Les mauvais coups du gouvernement aux fonctionnaires : autant de bonnes raisons d’être en grève le 10 octobre

Depuis l’élection présidentielle, les annonces du gouvernement par voie de presse se multiplient, entre injonctions déconnectées de nos réalités de terrains et mauvaises nouvelles pour le pouvoir d’achat des fonctionnaires et des personnes les plus vulnérables.

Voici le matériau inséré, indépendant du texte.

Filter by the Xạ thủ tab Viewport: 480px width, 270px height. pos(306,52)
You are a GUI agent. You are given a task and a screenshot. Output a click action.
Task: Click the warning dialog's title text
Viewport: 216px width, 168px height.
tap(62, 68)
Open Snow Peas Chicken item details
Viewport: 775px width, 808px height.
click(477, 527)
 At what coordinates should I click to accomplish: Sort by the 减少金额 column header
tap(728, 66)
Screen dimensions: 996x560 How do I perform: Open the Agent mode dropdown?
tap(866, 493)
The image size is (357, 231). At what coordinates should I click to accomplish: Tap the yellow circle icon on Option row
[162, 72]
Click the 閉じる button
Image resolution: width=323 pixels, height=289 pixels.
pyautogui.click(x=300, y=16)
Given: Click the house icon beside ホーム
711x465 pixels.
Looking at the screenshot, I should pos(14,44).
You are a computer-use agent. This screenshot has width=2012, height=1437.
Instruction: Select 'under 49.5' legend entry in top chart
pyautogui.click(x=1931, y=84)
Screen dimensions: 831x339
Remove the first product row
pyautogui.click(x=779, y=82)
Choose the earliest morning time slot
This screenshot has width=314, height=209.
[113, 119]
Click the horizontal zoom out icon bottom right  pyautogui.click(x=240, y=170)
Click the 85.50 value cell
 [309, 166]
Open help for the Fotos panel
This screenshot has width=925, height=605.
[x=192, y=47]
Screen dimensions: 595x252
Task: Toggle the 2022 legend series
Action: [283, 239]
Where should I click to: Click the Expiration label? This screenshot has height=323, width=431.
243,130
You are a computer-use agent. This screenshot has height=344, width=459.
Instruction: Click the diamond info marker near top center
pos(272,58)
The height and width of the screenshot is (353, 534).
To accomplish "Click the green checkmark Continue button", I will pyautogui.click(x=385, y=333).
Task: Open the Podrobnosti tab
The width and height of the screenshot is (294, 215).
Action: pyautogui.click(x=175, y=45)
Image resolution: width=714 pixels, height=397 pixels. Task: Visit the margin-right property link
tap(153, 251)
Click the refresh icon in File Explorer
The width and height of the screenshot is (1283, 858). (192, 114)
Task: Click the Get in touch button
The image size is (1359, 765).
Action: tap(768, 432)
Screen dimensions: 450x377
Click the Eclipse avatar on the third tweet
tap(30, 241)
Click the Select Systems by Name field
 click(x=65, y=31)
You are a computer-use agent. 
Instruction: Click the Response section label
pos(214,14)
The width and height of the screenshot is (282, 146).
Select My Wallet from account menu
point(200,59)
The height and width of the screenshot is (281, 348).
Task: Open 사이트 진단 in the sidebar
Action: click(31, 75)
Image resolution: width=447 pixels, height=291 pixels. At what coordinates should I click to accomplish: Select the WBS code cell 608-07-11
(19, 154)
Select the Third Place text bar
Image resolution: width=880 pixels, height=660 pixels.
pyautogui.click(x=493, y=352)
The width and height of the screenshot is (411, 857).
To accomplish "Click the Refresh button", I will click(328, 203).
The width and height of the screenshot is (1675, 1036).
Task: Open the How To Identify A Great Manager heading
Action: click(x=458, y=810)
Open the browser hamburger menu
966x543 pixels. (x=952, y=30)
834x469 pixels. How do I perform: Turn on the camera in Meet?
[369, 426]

Pour les fonctionnaires, ce sont les recettes trop bien connues de l’austérité salariale qui tiennent lieu pour le moment de politique, avec, pour les personnels, des conséquences désastreuses que la FSU a immédiatement dénoncées et contre lesquelles elle engage une campagne d’information et de mobilisation. La liste des mauvais coups pourrait encore s’allonger avec la hausse de la CSG dont les modalités de la « compensation » pour les fonctionnaires ne sont pas encore connues et risquent fort de se faire a minima.

Investir dans l’école, une urgence

Le rapport annuel de l’Ocde « Regards sur l’éducation 2017 » confirme que l’école française reste largement sous-investie. Il confirme le lien entre la dépense en éducation et la performance d’un système éducatif, notamment sur la reproduction des inégalités sociales en inégalités scolaires. Et en France l’influence du milieu social est beaucoup plus forte que dans la moyenne des pays de l’Ocde.

Or, globalement, la France dépense 18% de moins que la moyenne Ocde pour le primaire et 34% comparé aux 11 pays* pointés par France Stratégie qui réussissent mieux à la fois sur les résultats moyens PISA et également en termes d’impact des inégalités sociales sur les résultats scolaires.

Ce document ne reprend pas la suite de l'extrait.